Défis:
A: Dans l'extrait, quels qualificatifs l'auteur cite-t-il de son premier article pour décrire les personnes en situation de handicap ? Donnez-les tous.
B: D'après l'extrait, à quel âge Nathan a-t-il commencé à se rendre sur Tinder ?
C: Résumez l'extrait en deux phrases.

Vous vous souvenez de mon premier article pour Couper l’herbe sous les roues ? Je vous parlais de ces personnes en situation de handicap « tout aussi homosexuelles, transgenres, noires, blanches, racistes et connes que les autres ». Aujourd’hui, intéressons-nous alors à ces « invalides » qui, aidés par la singularité, ont découvert leur appartenance à une autre minorité, celle homosexuelle.

Pour ce faire, je suis parti à la rencontre d’une personne qui se reconnaît dans cette définition de l’homosexualité et présente un type de handicap. Nous l’appellerons Nathan*. Pour ce jeune homme de 22 ans, la découverte de son homosexualité a été plutôt soudaine : « J’avais 20 ans quand j’ai commencé à me rendre sur Tinder. J’ai d’abord eu peur d’être rejeté à cause de ma situation de handicap. Mais ça a été. Par contre, même si je m’en doutais depuis toujours, je me suis aperçu que les profils féminins ne m’intéressaient pas. »

Jeune homme en fauteuil roulant, dans le style d’un dessin-animé Pixar, lunettes rondes et t-shirt rayé orange, arborant fièrement un drapeau LGBTIQ+ dans une rue colorée.

Documents sources:
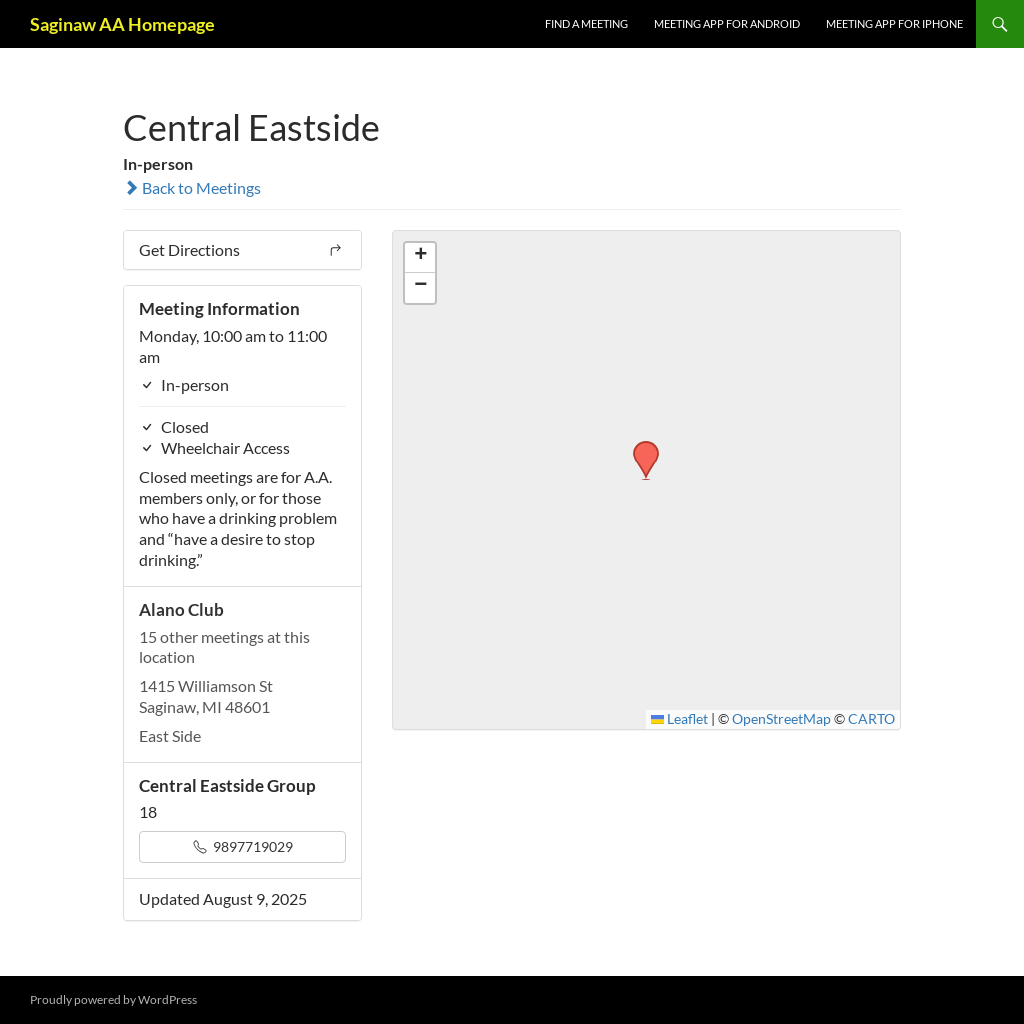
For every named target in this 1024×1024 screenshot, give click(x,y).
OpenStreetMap (781, 719)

Solutions:
A: homosexuelles, transgenres, noires, blanches, racistes, connes

B: À 20 ans.

C: L'auteur s'intéresse aux personnes en situation de handicap qui ont découvert leur homosexualité et a rencontré pour cela un jeune homme de 22 ans qu'il appelle Nathan. Arrivé sur Tinder à 20 ans, Nathan craignait d'être rejeté à cause de son handicap, mais cela s'est bien passé, et il s'est aperçu que les profils féminins ne l'intéressaient pas.